> [Task statement]
Whatever lies between the line that holds "Where should I" and the final line of the records below, both included, should be repeated exactly; leave out the pictures and add nothing.

> [Exercise input]
****

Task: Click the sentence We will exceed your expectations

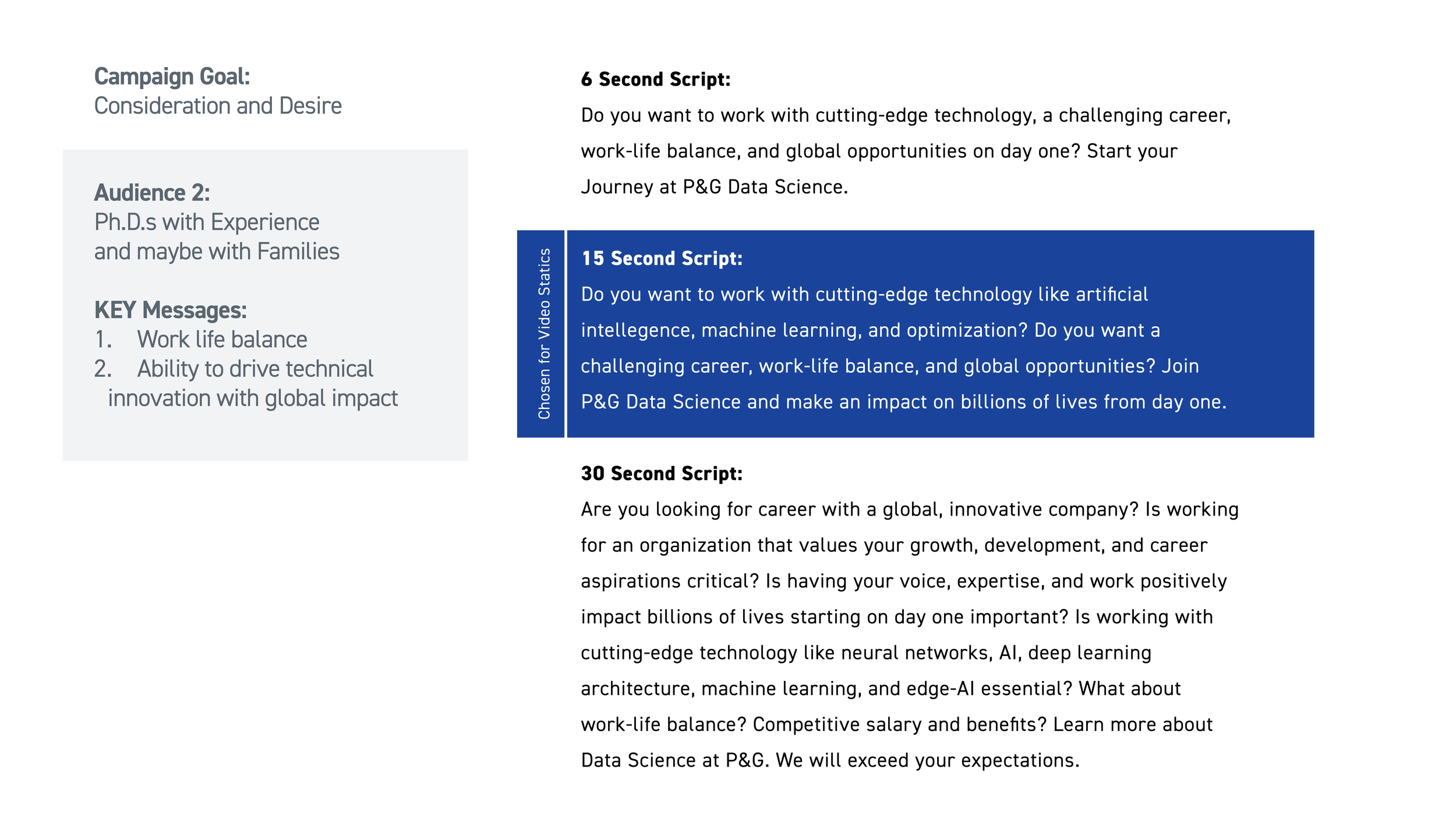Action: 927,760
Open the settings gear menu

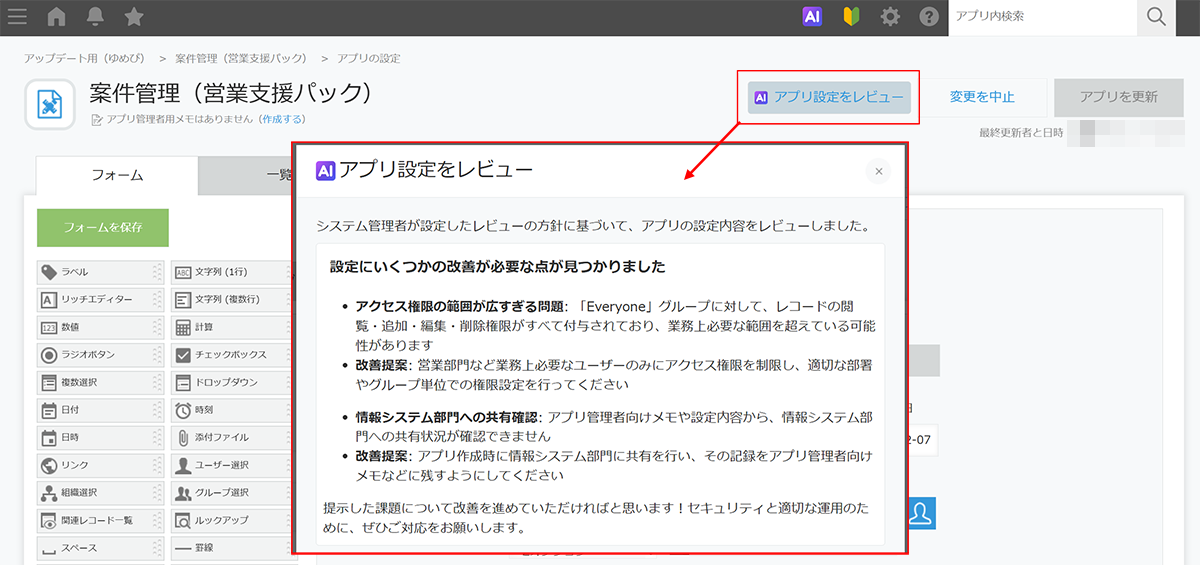click(x=890, y=17)
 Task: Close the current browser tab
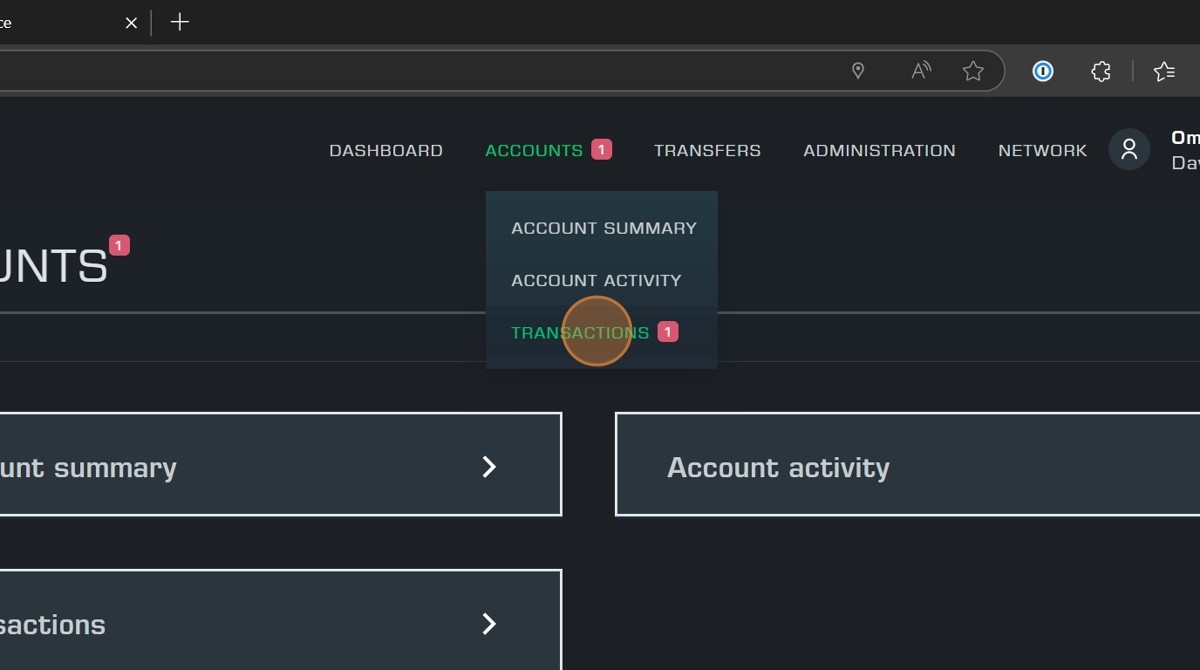[131, 22]
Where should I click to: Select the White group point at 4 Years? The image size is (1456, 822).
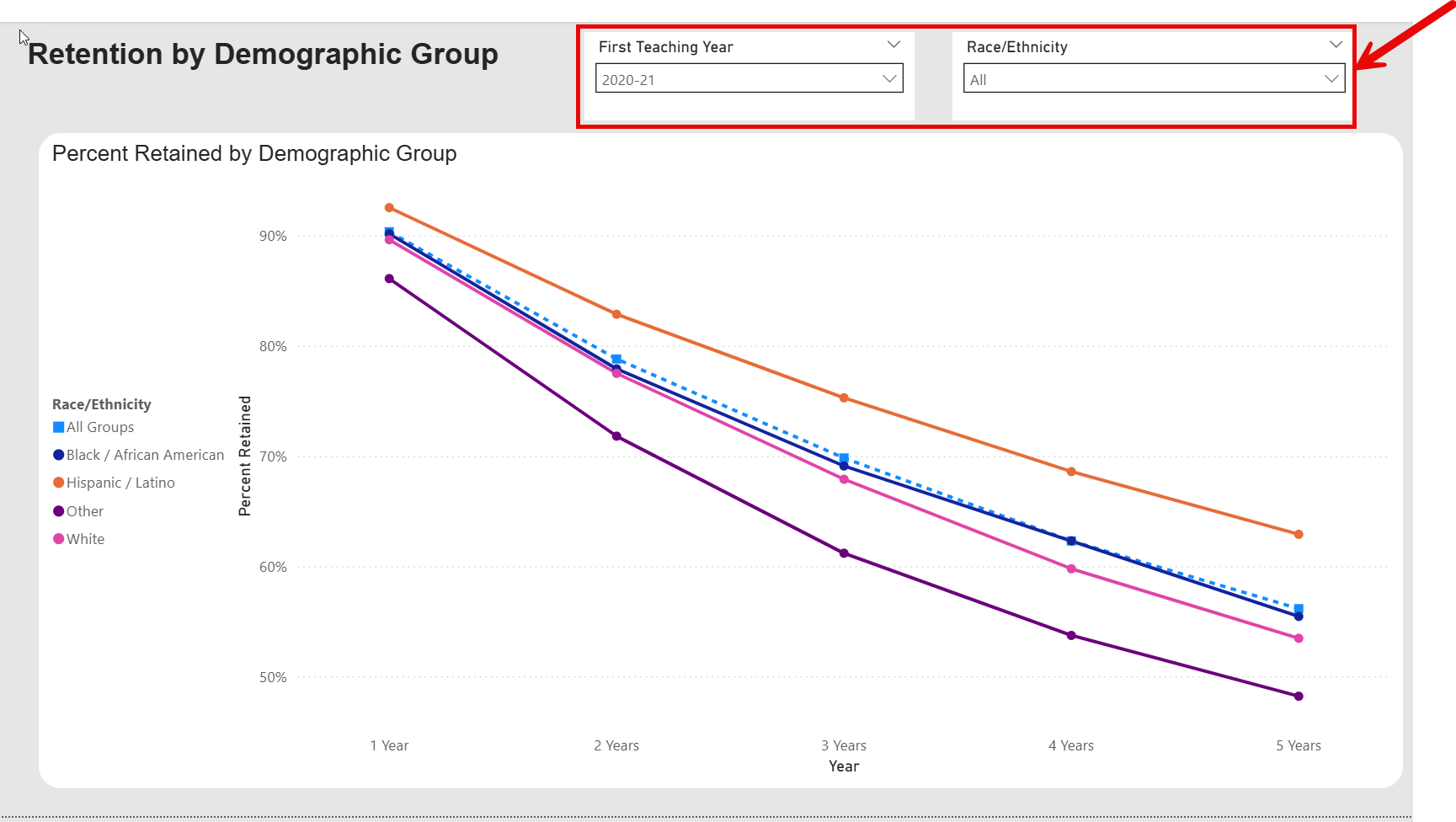[x=1071, y=569]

****

> [Result below]
Where should I click to: Select the White group point at 4 Years? The image size is (1456, 822).
[x=1071, y=569]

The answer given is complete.